Motivation: Classification algorithms for high-dimensional biological data like gene expression profiles or metabolomic fingerprints are typically evaluated by the number of misclassifications across a test dataset. However, to judge the classification of a single case in the context of clinical diagnosis, we need to assess the uncertainties associated with that individual case rather than the average accuracy across many cases. Reliability of individual classifications can be expressed in terms of class probabilities. While classification algorithms are a well-developed area of research, the estimation of class probabilities is considerably less progressed in biology, with only a few classification algorithms that provide estimated class probabilities.

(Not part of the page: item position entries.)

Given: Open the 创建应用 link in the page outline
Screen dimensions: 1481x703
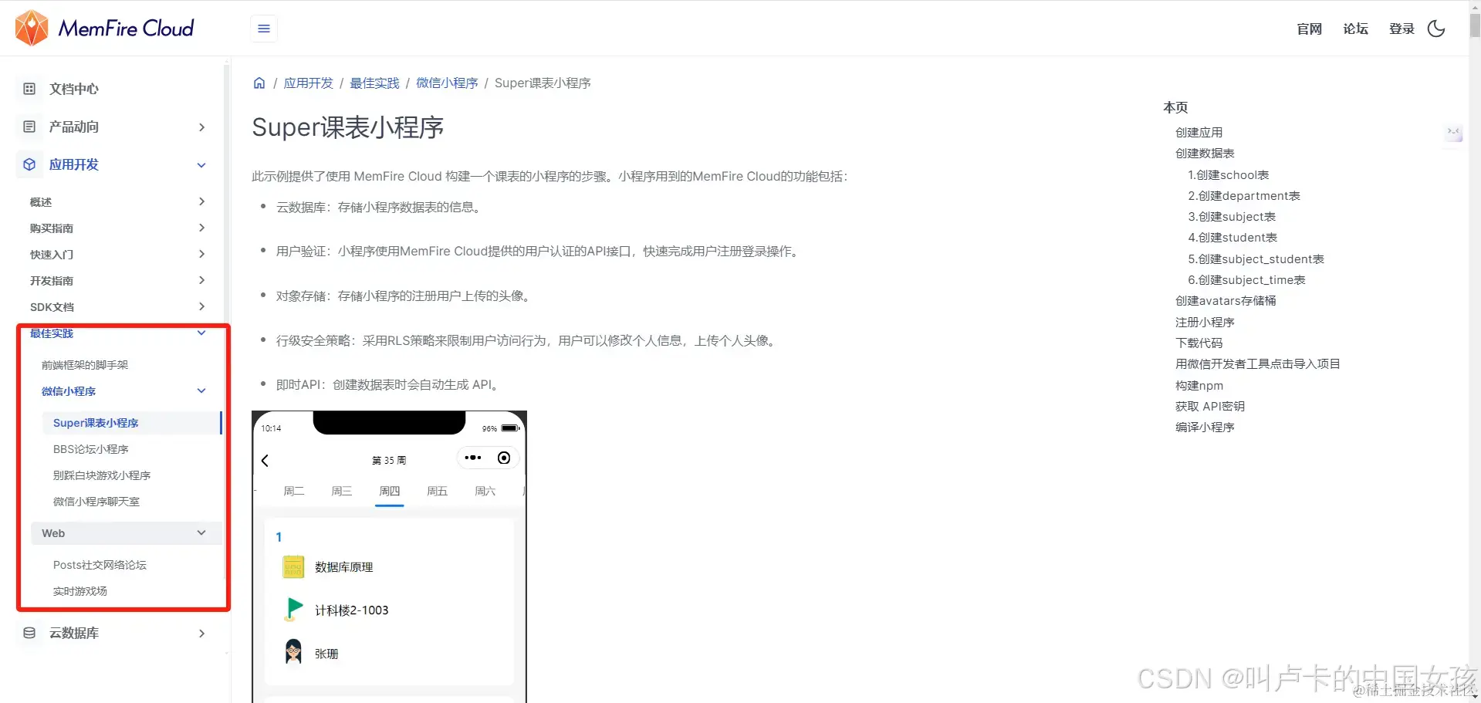Looking at the screenshot, I should coord(1199,132).
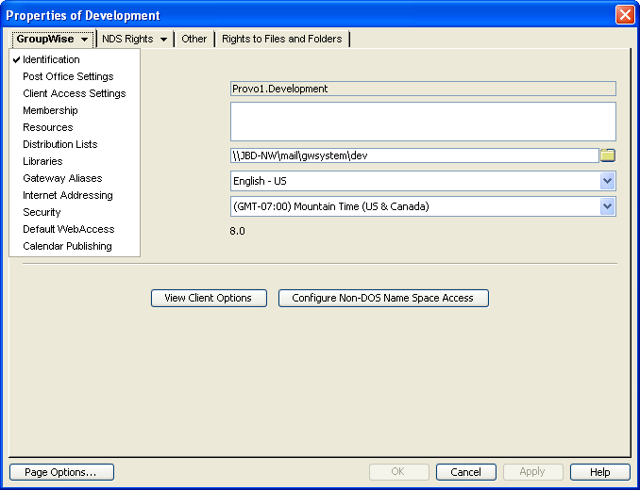Select Internet Addressing from the list
The height and width of the screenshot is (490, 640).
[x=67, y=196]
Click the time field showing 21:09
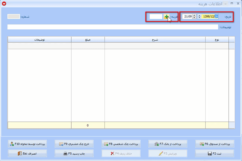The width and height of the screenshot is (242, 161). pyautogui.click(x=187, y=16)
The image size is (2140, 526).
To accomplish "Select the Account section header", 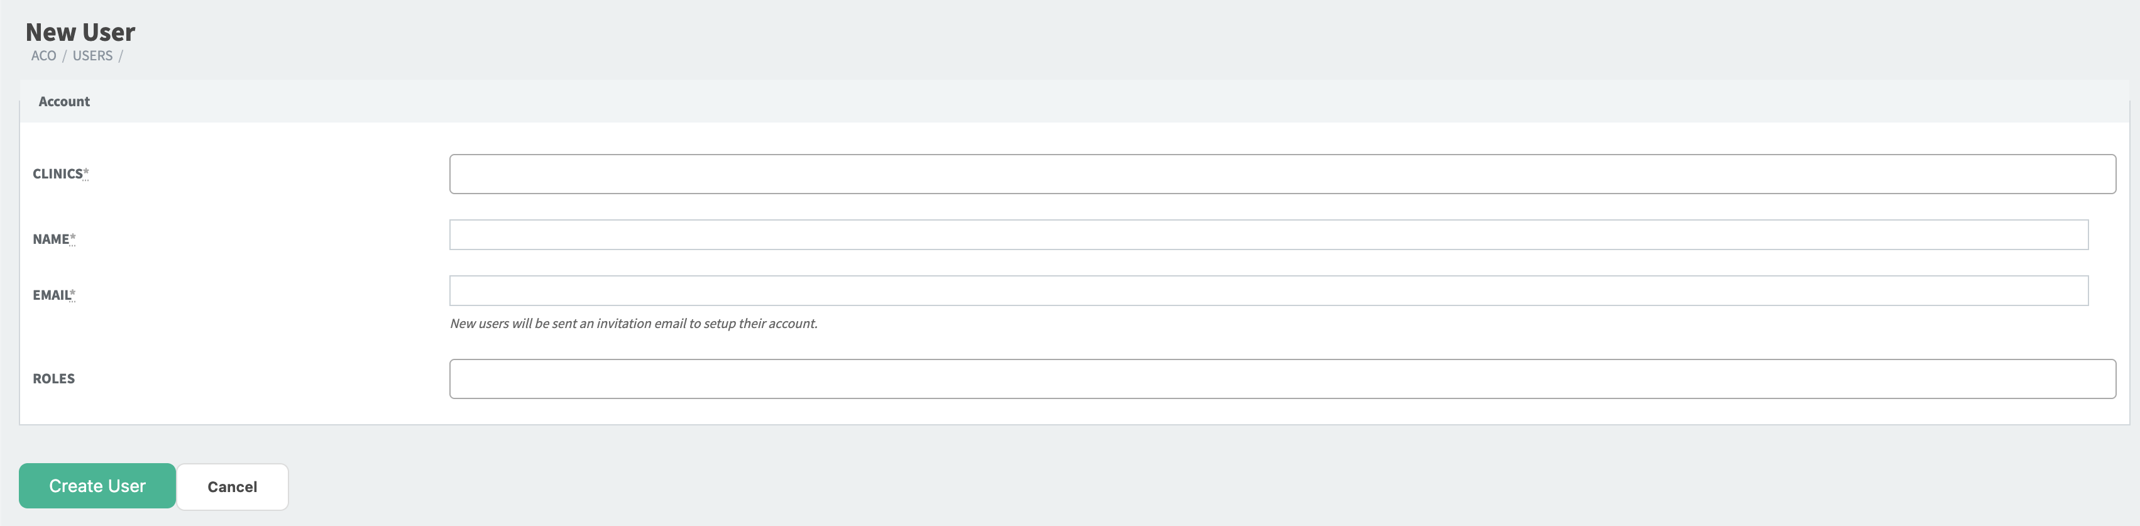I will click(x=64, y=101).
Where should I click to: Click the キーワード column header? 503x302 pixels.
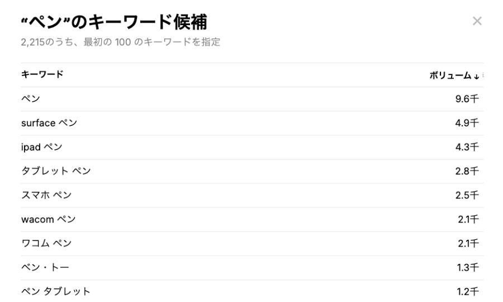point(42,74)
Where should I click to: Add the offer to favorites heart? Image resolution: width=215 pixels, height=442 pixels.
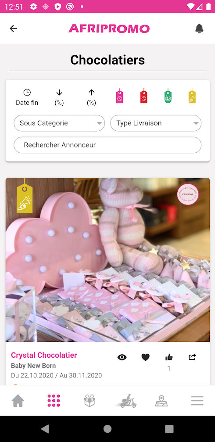(x=145, y=357)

Results: We compared several probability estimators in the context of classification of metabolomics profiles. Evaluation criteria included sparseness biases, calibration of the estimator, the variance of the estimator and its performance in identifying highly reliable classifications. We observed that several of them display artifacts that compromise their use in practice. Classification probabilities based on a combination of local cross-validation error rates and monotone regression prove superior in metabolomic profiling.

Item Type: Article
Uncontrolled Keywords: GENE-EXPRESSION DATA; MICROARRAY DATA; CANCER; DISEASE;
Subjects: 600 Technology > 610 Medical sciences Medicine
Divisions: Medicine > Institut für Funktionelle Genomik > Lehrstuhl für Statistische Bioinformatik (Prof. Spang)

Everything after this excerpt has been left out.